Le blog de michel koppera
"Le Tambour", roman paru en 1961 aux Editions du Seuil.
526 pages. Traduit de l'allemand par Jean Amsler
Extrait page 240. À l'âge de trois ans, Oscar a décidé de ne plus grandir. Le voilà donc à 16 ans, mesurant toujours 92 cm. Comme sa mère est décédée prématurément, il se trouve sous la tutelle de son père et d'une vendeuse de la boutique familiale prénommée Maria, âgée de 17 ans. En compagnie de Maria, Oscar se rend à la plage de Dantzig, où ils vont se mettre en maillot de bain dans une cabine. Maria se déshabille devant le petit Oscar...
Maria fit sursauter Oscar, avec son triangle poilu Certes il savait bien par sa pauvre maman que les femmes ne sont pas chauves par en bas, mais Maria n'était pas femme pour lui dans le même sens où sa maman s'était montrée femme à l'endroit d'un Matzerath ( son père) ou de Jan Bronski (l'amant de sa mère).
Et je la reconnus aussitôt.
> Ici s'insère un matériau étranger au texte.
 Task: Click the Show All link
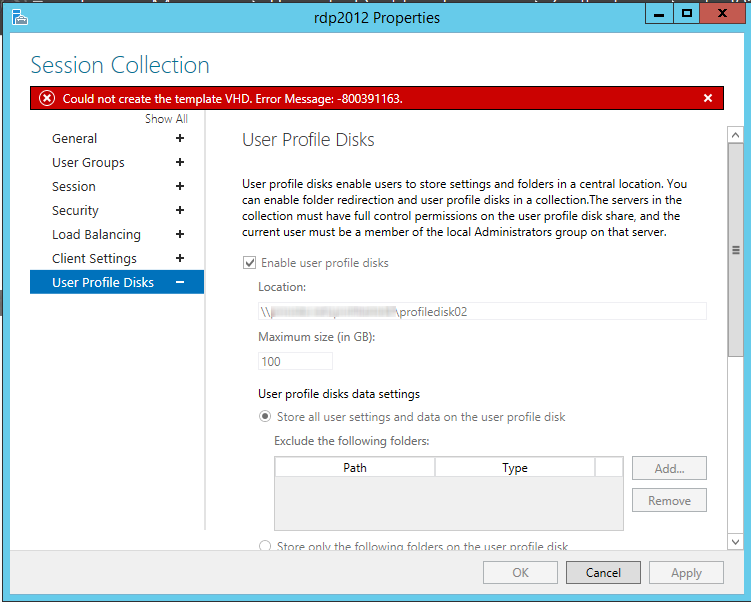166,119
Rage, pudeur, révolte, déception et une érection débutante, à demi grotesque, à demi douloureuse, de mon petit arrosoir dans mon caleçon de bain me firent abandonner tambour et baguettes par goût de la baguette neuve qui m'était poussée.
Osacar se leva, se jeta sur Maria. Elle le reçut avec ses poils. Il se laissa y enfouir son visage. Ça lui venait entre les lèvres. Maria riait et voulait le retirer. Mais moi j'en prenais toujours davantage, je remontais vers l'odeur de vanille. Maria riait toujours. Elle me laissa même à sa vanille ; cela semblait l'amuser, car elle riait toujours. C'est seulement quand mes pieds dérapèrent et que ce dérapage lui fit mal - car je ne lâchai pas les poils ou les poils ne me lâchèrent pas - seulement quand la vanille me mit les larmes aux yeux et que je goûtais déjà les lactaires poivrés ou autre chose de haut goût, mais non plus de vanille ; quand cette odeur de terre que Maria cachait derrière la vanille me retraça dans la tête la terre où se décomposait Jan Bronski et qu'elle m'empesta pour toujours du goût de ce qui est périssable, c'est alors seulement que je lâchai prise.
Oscar glissa par terre, sur les planches couleur d'aveugle de la cabine et pleurait toujours quand Maria qui riait déjà de nouveau, le souleva, le prit sur son bras, le caressa et le serra contre ce collier de cerises en bois qu'elle avait gardé pour tout vêtement.
Hochant la tête, elle ôta ceux des poils que j'avais gardés sur les lèvres et s'étonna : "T'es un p'tit coquin ! Tu vas voir là-dedans, tu sais pas c'que c'est, et pis après tu pleures."